CockroachDB supports importing data from .sql and some .csv files, as well as from PostgreSQL.

We're also working to develop more robust ways to import data, such as from backups stored on cloud hosting providers.

Import from SQL File

You can execute batches of INSERT statements stored in .sql files from the command line, letting you import data into your cluster.

$ cockroach sql --database=[database name] < statements.sql
Grouping each INSERT statement to include approximately 500 rows will provide the best performance.

Import from PostgreSQL

If you’re importing data from a PostgreSQL deployment, you can import the .sql file generated by the pg_dump command to more quickly import data.

The .sql files generated by pg_dump provide better performance because they use the COPY statement instead of bulk INSERT statements.

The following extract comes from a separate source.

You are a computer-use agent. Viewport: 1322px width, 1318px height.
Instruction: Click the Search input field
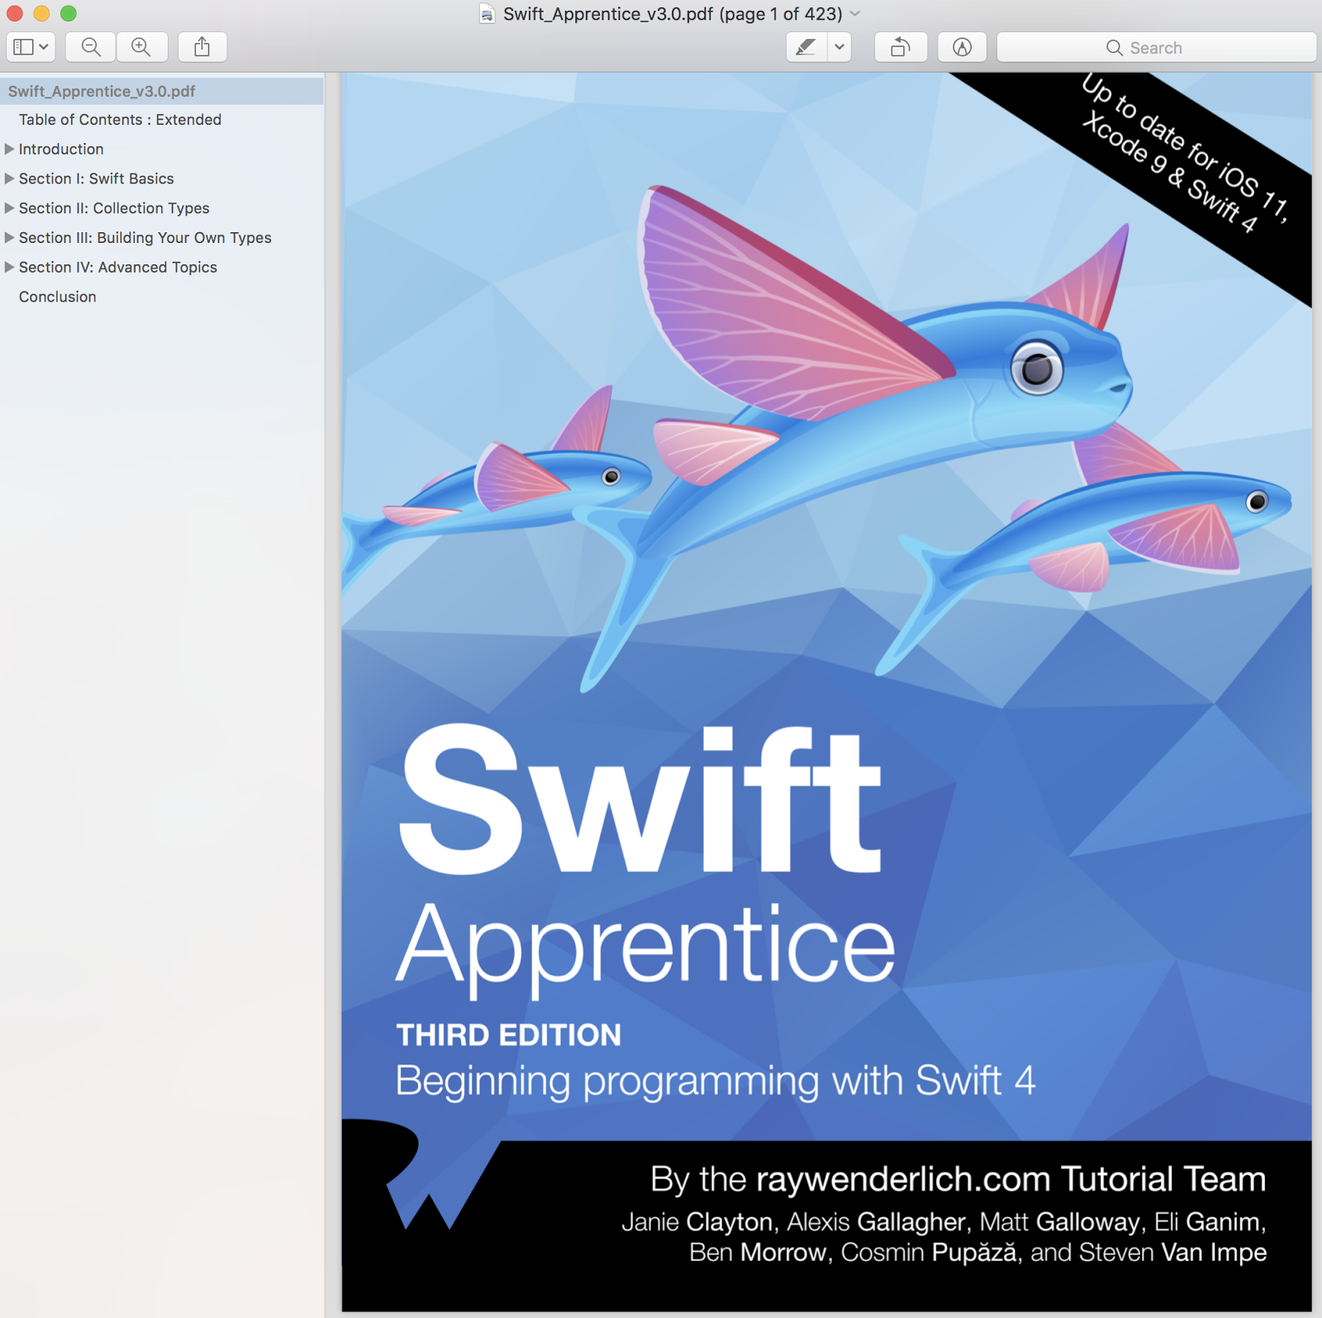tap(1156, 47)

Create PostgreSQL SQL File

Which pg_dump command you want to use depends on whether you want to import your entire database or only specific tables:

  • Entire database:

    $ pg_dump [database] > [filename].sql
  • Specific tables:

    $ pg_dump -t [table] [table's schema] > [filename].sql

For more details, see PostgreSQL’s documentation on pg_dump.

Reformat SQL File

After generating the .sql file, you need to perform a few editing steps before importing it:

  1. Remove all statements from the file besides the CREATE TABLE and COPY statements.
  2. Manually add the table’s PRIMARY KEY constraint to the CREATE TABLE statement.

    This has to be done manually because PostgreSQL attempts to add the primary key after creating the table, but CockroachDB requires the primary key be defined upon table creation.

  3. Review any other constraints to ensure they’re properly listed on the table.
  4. Remove any unsupported elements, such as arrays.

Import Data

After reformatting the file, you can import it through psql:

$ psql -p [port] -h [node host] -d [database] -U [user] < [file name].sql

For reference, CockroachDB uses these defaults:

  • [port]: 26257
  • [user]: root

Import from CSV

You can import numeric data stored in .csv files by executing a bash script that reads values from the files and uses them in INSERT statements.

To import non-numerical data, convert the .csv file to a .sql file (you can find free conversion software online), and then import the .sql file.


This template reads 3 columns of numerical data, and converts them into INSERT statements, but you can easily adapt the variables (a, b, c) to any number of columns.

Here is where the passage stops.